Stored data entries:
_ _ _ _ _ _ _
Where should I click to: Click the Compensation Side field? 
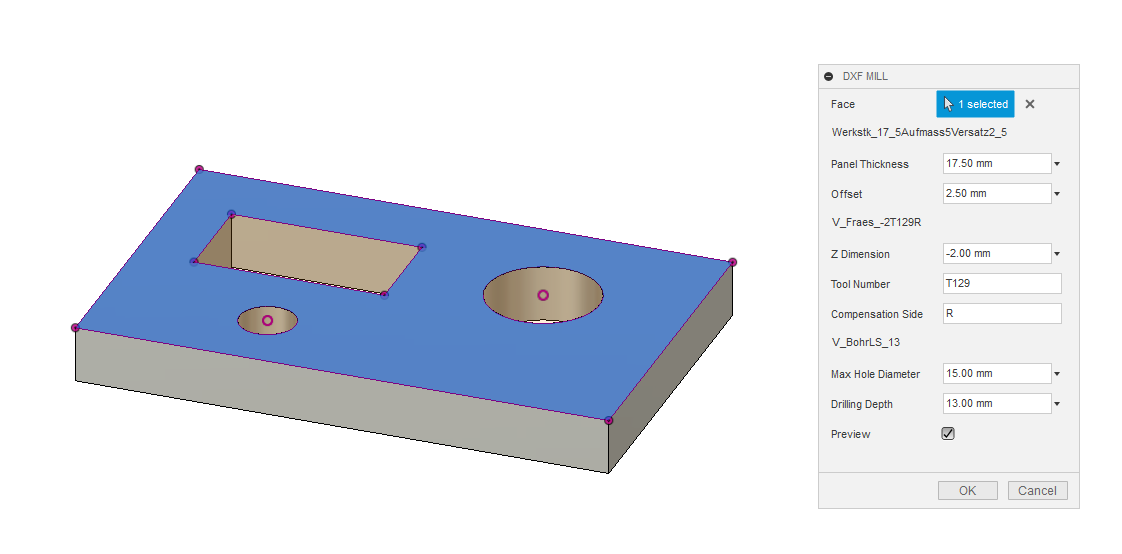coord(1001,314)
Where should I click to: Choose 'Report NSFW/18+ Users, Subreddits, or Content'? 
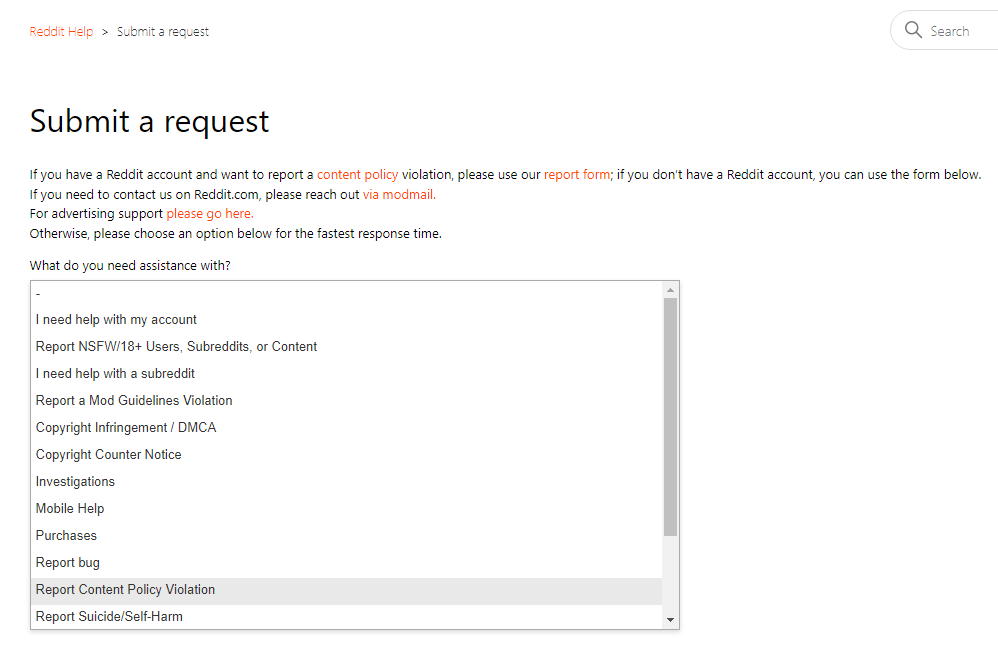pos(346,346)
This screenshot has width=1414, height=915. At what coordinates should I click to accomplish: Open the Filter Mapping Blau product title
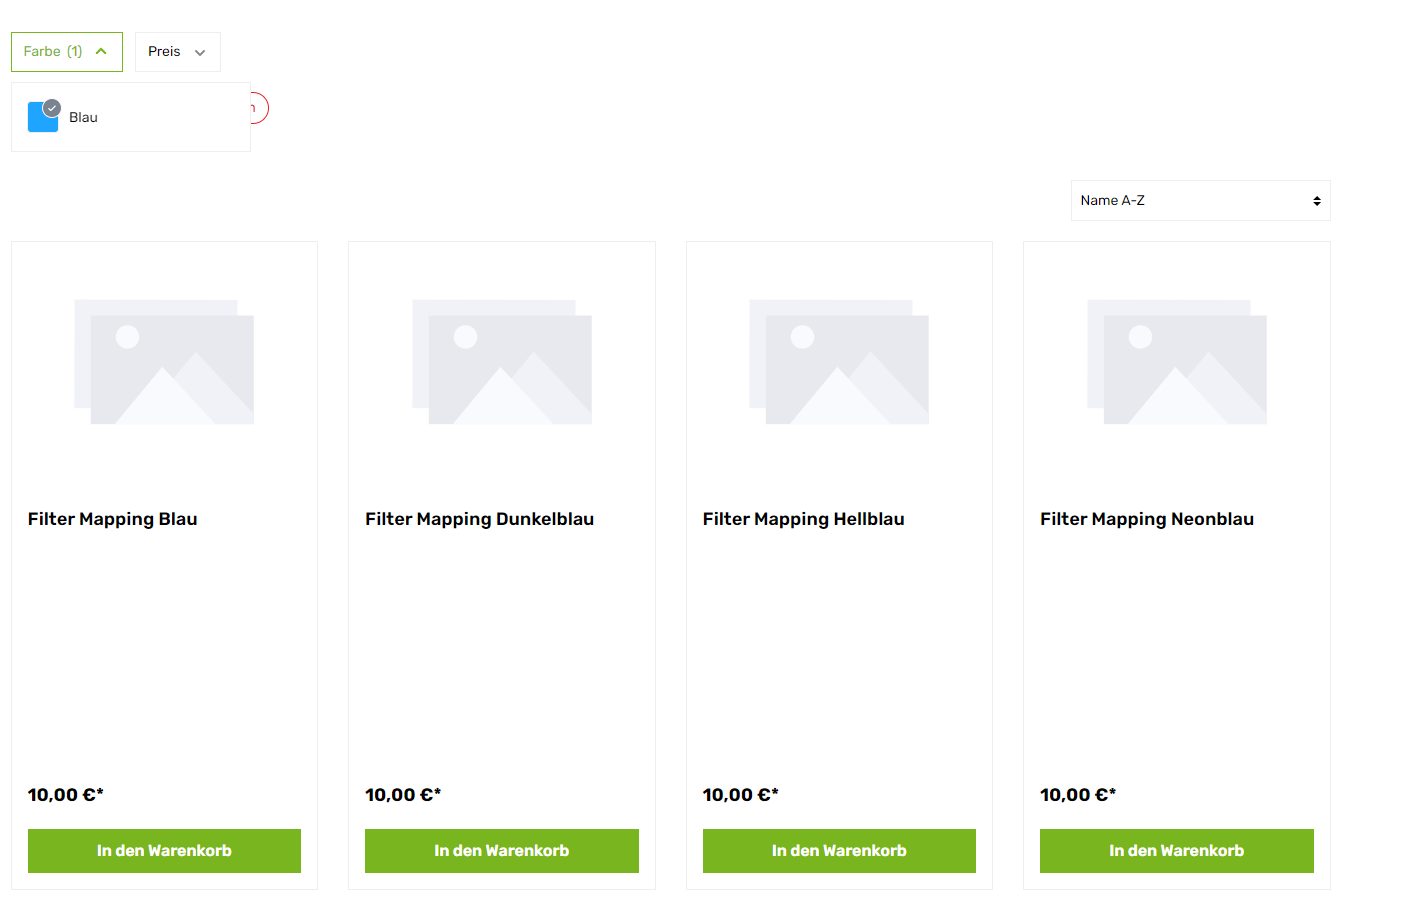(x=113, y=519)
_ _ _ _ _ _ _
WHAT YOU WILL DO —
The data above must be written out again word for word, without its pictures.

RESPONSE —
Where should I click to: Click the Compensation Side field? 
coord(1001,314)
Where should I click to: Choose 'Report NSFW/18+ Users, Subreddits, or Content'? 
pos(346,346)
This screenshot has width=1414, height=915. At what coordinates should I click to accomplish: Open the Filter Mapping Blau product title
(x=113, y=519)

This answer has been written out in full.